Moore Foundation grantee Heidi Sosik and colleagues at the Woods Hole Oceanographic Institution have been selected by the National Science Foundation to lead a new Long Term Ecological Research site in the Atlantic Ocean off the Northeast U.S. coast.
Known for its productive fisheries and abundant harvests, the Northeast U.S. shelf focal site spans the coast with an intensive study area connecting Martha’s Vineyard Coastal Observatory on the inner shelf to the Pioneer Array on the outer shelf. As in other coastal oceans, human activities, short-term environmental variability, and long-term trends all affect the region’s complex food web and may threaten the viability of commercial fish populations.
"These sites will bring new locations, new technologies, and new scientists to the challenge of understanding our coastal oceans," said Rick Murray, director of NSF’s Division of Ocean Sciences. "Research at the new sites will matter to everyone who eats U.S. seafood, is involved in coastal industries, and depends on the coastal oceans in any way. That includes all of us, through the oceans’ importance in weather and climate, and a long list of other ‘ecosystem services’ the sea provides."
Scientists have documented changes in the Atlantic off the Northeast U.S. But they have lacked the sustained, comprehensive observations needed to understand what links the physical ocean environment to plankton food webs and, ultimately, to fish stocks — limiting their ability to predict how the ecosystem will respond to environmental change.
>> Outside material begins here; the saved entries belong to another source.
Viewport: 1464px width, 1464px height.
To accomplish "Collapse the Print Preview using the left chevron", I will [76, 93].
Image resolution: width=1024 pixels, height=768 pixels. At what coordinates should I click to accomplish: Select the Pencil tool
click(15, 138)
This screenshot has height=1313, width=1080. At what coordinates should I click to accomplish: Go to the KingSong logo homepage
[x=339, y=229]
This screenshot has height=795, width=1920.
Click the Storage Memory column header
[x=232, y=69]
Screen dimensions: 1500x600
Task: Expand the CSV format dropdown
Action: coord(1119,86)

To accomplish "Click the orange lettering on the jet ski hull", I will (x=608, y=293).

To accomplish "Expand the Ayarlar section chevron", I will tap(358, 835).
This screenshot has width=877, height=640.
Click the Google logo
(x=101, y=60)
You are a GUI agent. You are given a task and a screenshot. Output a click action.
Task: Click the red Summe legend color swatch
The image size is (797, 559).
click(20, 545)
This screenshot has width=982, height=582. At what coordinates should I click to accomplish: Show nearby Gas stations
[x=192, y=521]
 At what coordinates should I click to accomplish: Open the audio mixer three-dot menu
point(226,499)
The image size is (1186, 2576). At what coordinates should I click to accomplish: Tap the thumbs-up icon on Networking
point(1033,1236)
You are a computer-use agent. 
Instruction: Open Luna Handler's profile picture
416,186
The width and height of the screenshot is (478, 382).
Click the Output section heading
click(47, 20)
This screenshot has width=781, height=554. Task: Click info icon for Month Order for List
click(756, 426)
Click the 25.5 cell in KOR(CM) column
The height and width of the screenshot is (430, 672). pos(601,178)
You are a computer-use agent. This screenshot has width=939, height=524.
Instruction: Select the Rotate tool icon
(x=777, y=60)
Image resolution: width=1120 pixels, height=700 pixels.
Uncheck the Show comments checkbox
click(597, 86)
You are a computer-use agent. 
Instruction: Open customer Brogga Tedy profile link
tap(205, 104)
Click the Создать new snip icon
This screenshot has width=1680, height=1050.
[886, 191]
"This is an exciting opportunity to develop a much more detailed understanding of the ocean," said Sosik, who will lead the project. "We want to know how different pathways in the food web may shift seasonally or through climate change. Ultimately, we hope this knowledge can help promote science-based stewardship of marine ecosystems and be applied to parts of the ocean beyond the waters of the Northeast."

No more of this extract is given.